### What you are asked to do:
Search each line below for "will", then return the lines where it appears.

### Record extracts:
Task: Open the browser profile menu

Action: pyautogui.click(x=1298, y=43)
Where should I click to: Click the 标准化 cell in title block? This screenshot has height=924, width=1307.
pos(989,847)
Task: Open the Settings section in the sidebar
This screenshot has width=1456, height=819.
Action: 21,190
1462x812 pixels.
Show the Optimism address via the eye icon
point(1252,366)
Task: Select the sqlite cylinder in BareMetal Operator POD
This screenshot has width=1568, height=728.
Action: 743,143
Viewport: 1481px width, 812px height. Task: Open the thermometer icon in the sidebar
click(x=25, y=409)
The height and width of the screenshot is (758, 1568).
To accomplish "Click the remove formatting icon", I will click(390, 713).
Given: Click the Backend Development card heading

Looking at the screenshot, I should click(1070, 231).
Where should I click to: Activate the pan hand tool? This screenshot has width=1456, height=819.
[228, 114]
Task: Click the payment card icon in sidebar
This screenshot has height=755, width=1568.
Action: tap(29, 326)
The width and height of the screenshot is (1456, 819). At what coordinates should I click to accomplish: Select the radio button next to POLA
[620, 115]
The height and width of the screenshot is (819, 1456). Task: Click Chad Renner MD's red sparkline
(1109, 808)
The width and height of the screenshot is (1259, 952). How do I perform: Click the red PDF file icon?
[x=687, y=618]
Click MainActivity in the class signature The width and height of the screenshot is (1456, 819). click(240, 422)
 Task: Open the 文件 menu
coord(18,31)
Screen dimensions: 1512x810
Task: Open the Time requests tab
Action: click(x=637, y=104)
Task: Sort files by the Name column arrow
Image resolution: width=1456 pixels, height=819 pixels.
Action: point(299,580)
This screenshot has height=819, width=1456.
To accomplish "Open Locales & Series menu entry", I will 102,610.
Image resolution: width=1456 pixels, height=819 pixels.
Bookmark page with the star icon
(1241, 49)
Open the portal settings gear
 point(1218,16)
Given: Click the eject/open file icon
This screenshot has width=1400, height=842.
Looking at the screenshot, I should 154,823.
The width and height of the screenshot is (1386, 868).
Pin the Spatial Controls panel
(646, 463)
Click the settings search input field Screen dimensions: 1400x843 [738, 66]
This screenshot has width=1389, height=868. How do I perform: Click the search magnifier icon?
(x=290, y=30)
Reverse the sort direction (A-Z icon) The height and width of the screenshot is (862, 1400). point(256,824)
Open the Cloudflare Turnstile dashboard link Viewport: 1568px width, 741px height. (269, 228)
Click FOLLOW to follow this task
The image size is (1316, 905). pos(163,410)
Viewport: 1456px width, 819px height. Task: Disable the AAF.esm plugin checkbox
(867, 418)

### Task solution:
To accomplish "Click the remove formatting icon", I will click(390, 713).
To accomplish "Open Locales & Series menu entry", I will 102,610.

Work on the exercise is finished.